8. Eighth, in mature capitalist countries, the evolution of capital towards a postindustrial society goes hand in hand with some symptoms of structural crisis. In a nutshell, the high organic composition of capital and, in particular, the automation of activities, produces a social decomposition with the characteristics I mention in paragraph nine. Thinking about this issue we should reread The Capital’s draft called Grundrisse (Outlines of the Critique of Political Economy), where Marx talks about the effects of automation of production (1857).

9. Ninth, labor loses the strength to resist and does not find stable and safe occupation. In almost every rung of social stratification, from manual labor –the blue collar stratum- up to middle-sector employees of “white collar,” the old “proletariat” has become a new “precariat.” Regarding this subject, to read and study, I recommend two texts: The Precariat. The New Dangerous Class, by Guy Standing (2011), and The New Class Conflict, by Joel Kotkin (2014).

10. Tenth, the economic surplus has two sources that together lead to a crisis. On the one hand, the concentration of income is increasing and leads to a “superior closed circuit” of speculation and financial games. On the other hand, the realization of surplus does not find a good consuming outlet in the masses of people with precarious jobs and stagnated incomes or in full regression. These two tendencies can explain the huge increase in public and private debt that is so much needed for the maintenance of the system, though unsustainable in the long and medium run. To read and study, it is imperative to consult the book by Thomas Piketty called The capital in the XXI century (2014).

11. Eleventh, the surplus is eliminated in substitutive ways of the “normal” market relations (for example, the constant increase in a “socialist sector” of the State through the military-industrial complex, disguised as “national security”) or directly in destructive forms (warlike, civic-military emergencies, anti-catastrophe, or anti-insurgence operations). These maneuvers also let in part absorb or dispose of the “human surplus” that does not find a productive occupation. Regarding the demise of the classical war and the rise of the asymmetric war as well as other inorganic forms of armed conflict, it is wise to read the work of Martin Van Creveld, in particular his famous first book The Transformation of War (1991).

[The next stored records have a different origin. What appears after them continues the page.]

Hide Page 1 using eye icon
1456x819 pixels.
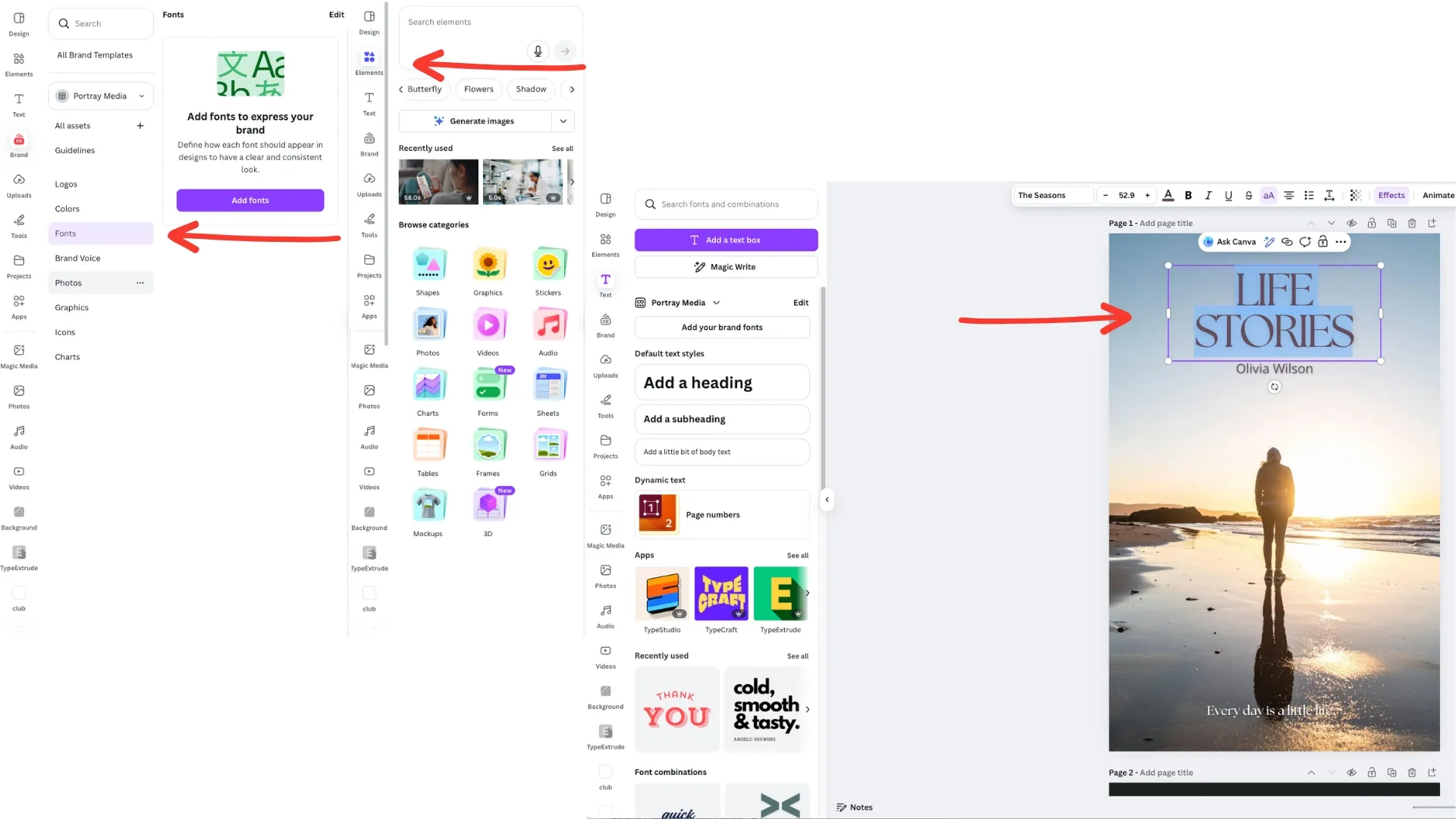pyautogui.click(x=1351, y=223)
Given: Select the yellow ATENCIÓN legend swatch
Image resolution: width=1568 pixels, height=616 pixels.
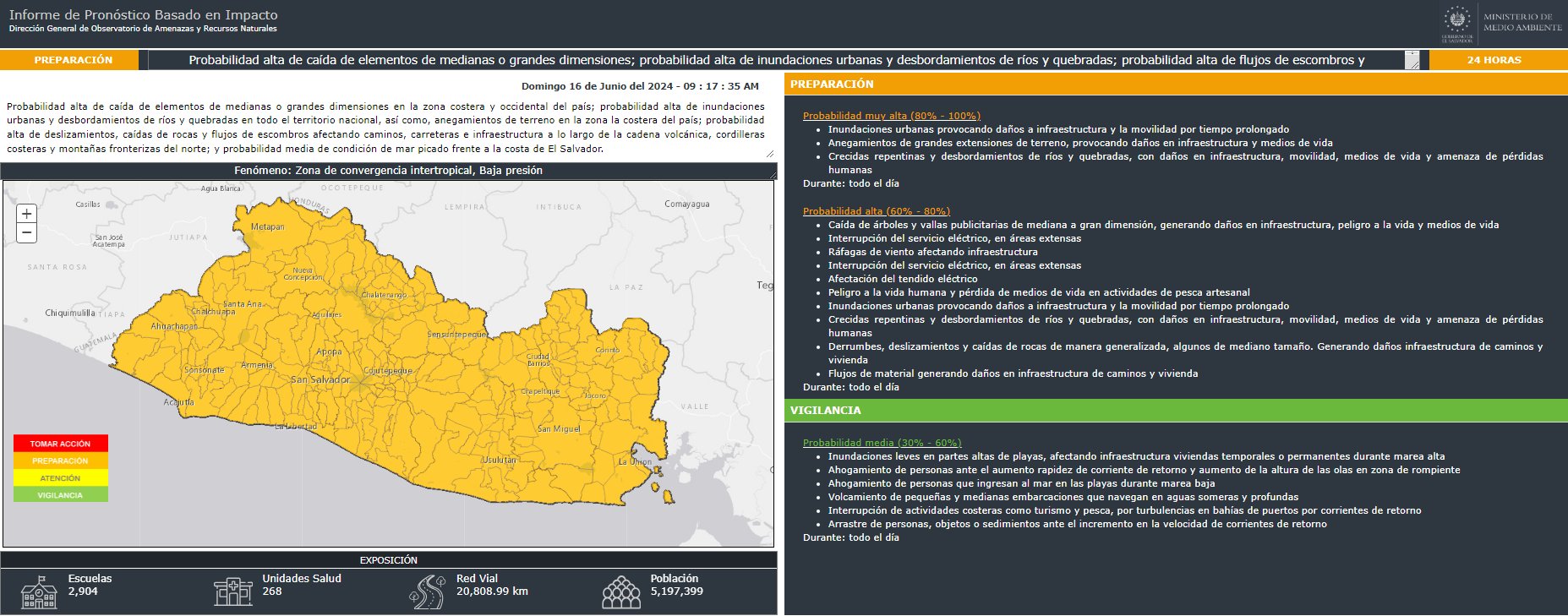Looking at the screenshot, I should tap(61, 477).
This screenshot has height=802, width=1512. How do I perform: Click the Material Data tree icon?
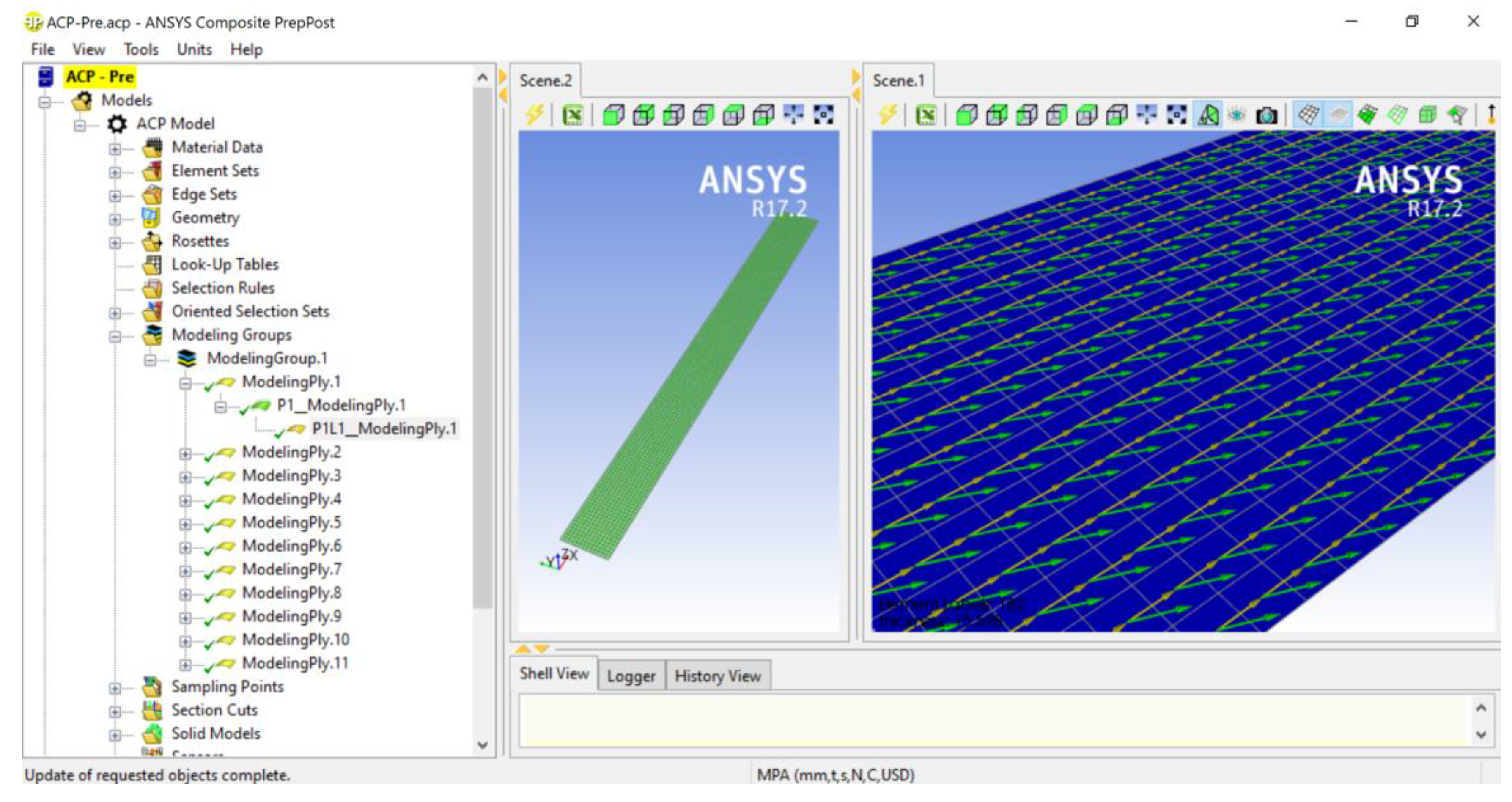pos(153,147)
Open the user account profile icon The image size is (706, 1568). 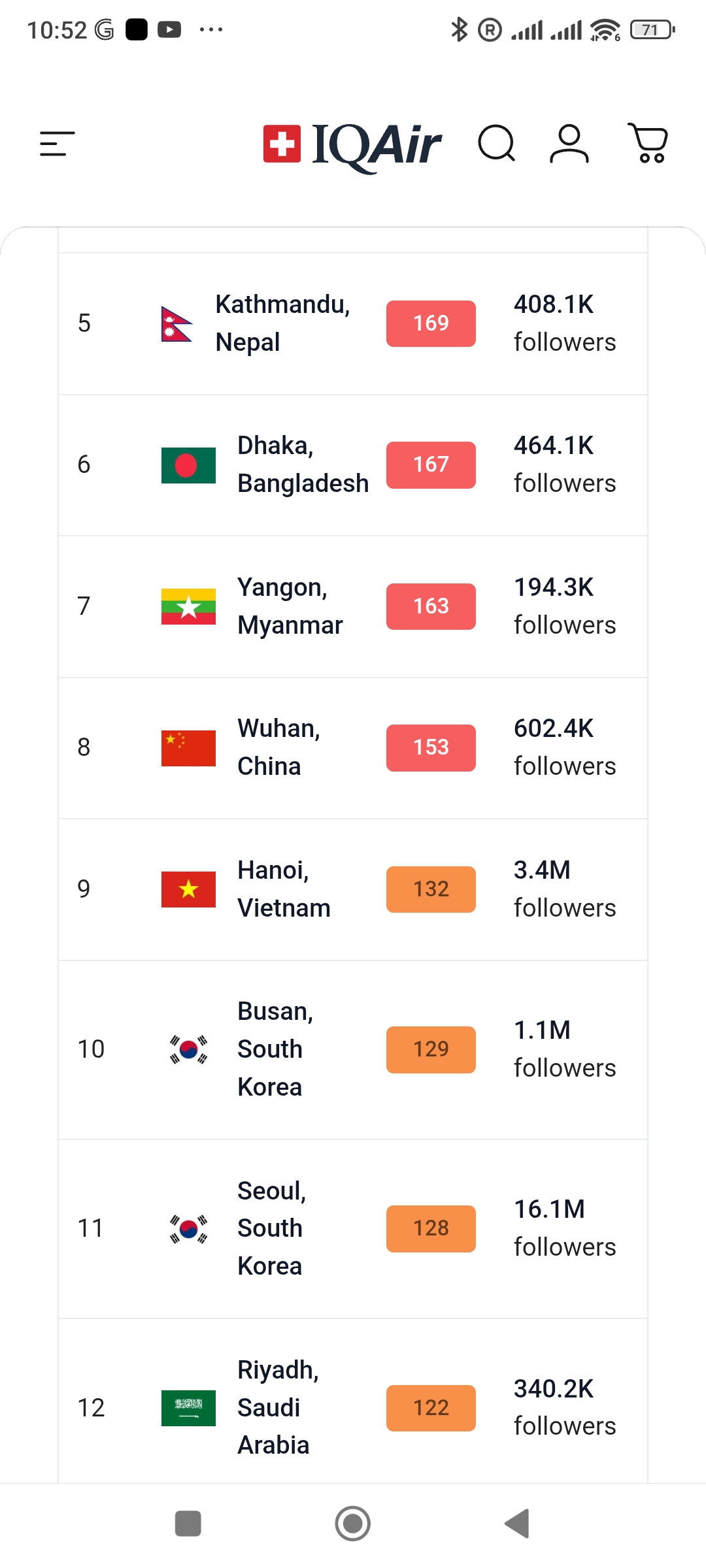[x=569, y=143]
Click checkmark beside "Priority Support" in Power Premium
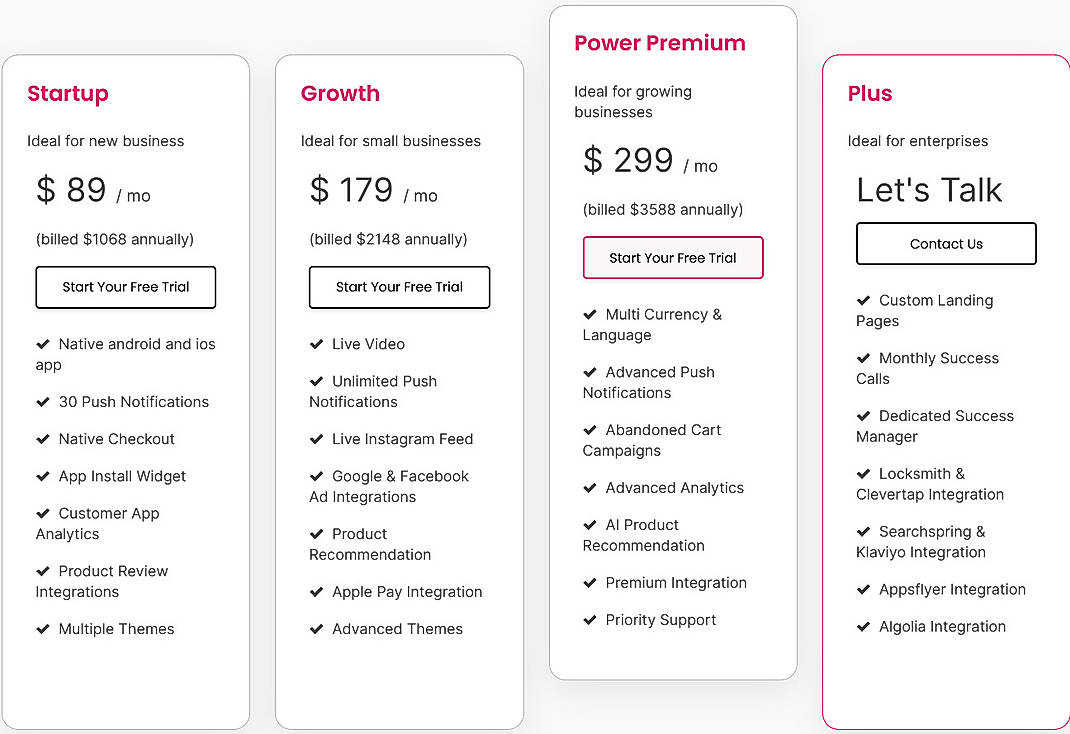This screenshot has height=734, width=1070. click(x=589, y=619)
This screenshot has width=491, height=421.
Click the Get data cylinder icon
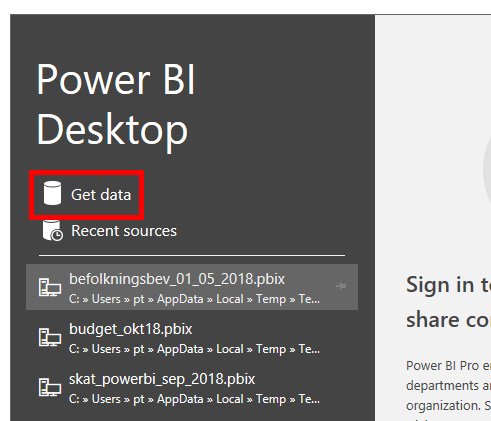click(52, 193)
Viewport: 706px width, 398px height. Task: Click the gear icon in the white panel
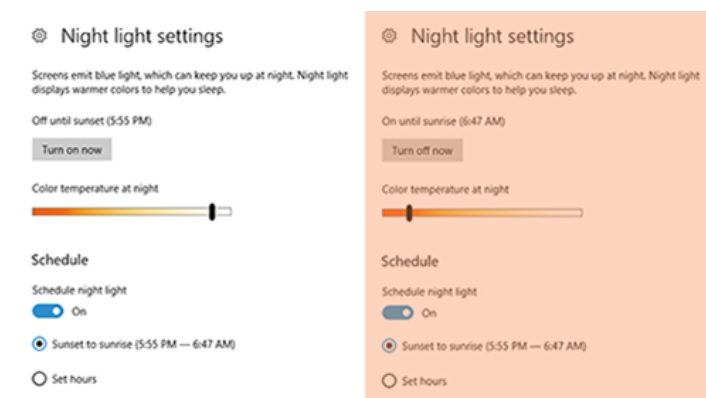(x=39, y=36)
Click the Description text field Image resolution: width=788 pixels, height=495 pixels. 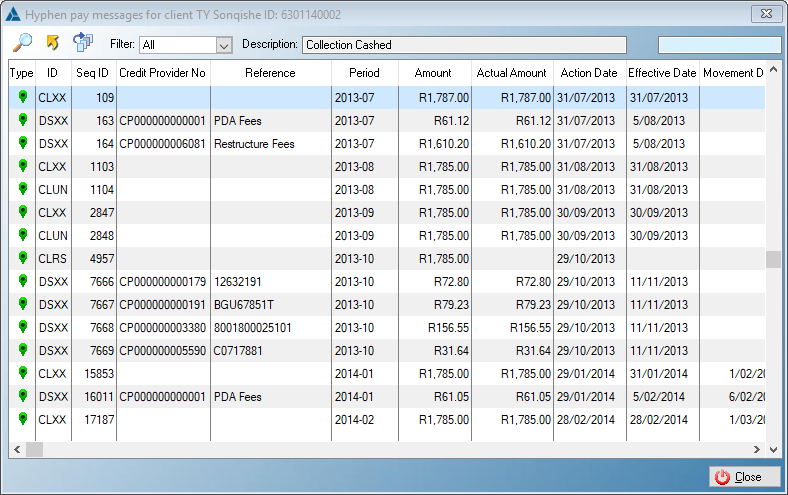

12. Twelfth, the disintegration of preexistent class relationships leads to ways of resistance and protest that are not able to coalesce in organized social movements. Instead, religious extremisms, messianic, identity-based and neo fascist movements wander around. In some regions of the planet, that disintegration produces a historic regression to a pre-state generalized violence, as in the time of the European Thirty-Year War. To review the history we are repeating, see the book Furies: War in Europe 1450-1700 (2013). It is worth rereading the book by the Brazilian sociologist Maria Isaura Pereira de Queiroz, O mesianismo no Brasil e no mundo (1966).

13. Thirteenth, and as befits the bad-luck number, we are facing various decades of fragmentation and violent conflicts, at the end of which there will be a globalized and highly technological re-edition of the old Westphalia peace [1].

Footnotes

[1] “Paz de Westfalia (1648): iniciou uma nova ordem na Europa Central baseada no conflito de soberania nacional. Por esta razão, marcou o nascimento do Estado-Nação. A nova paz de Westfalia teria que marcar o nascimento de um Estado multinacional soberano.”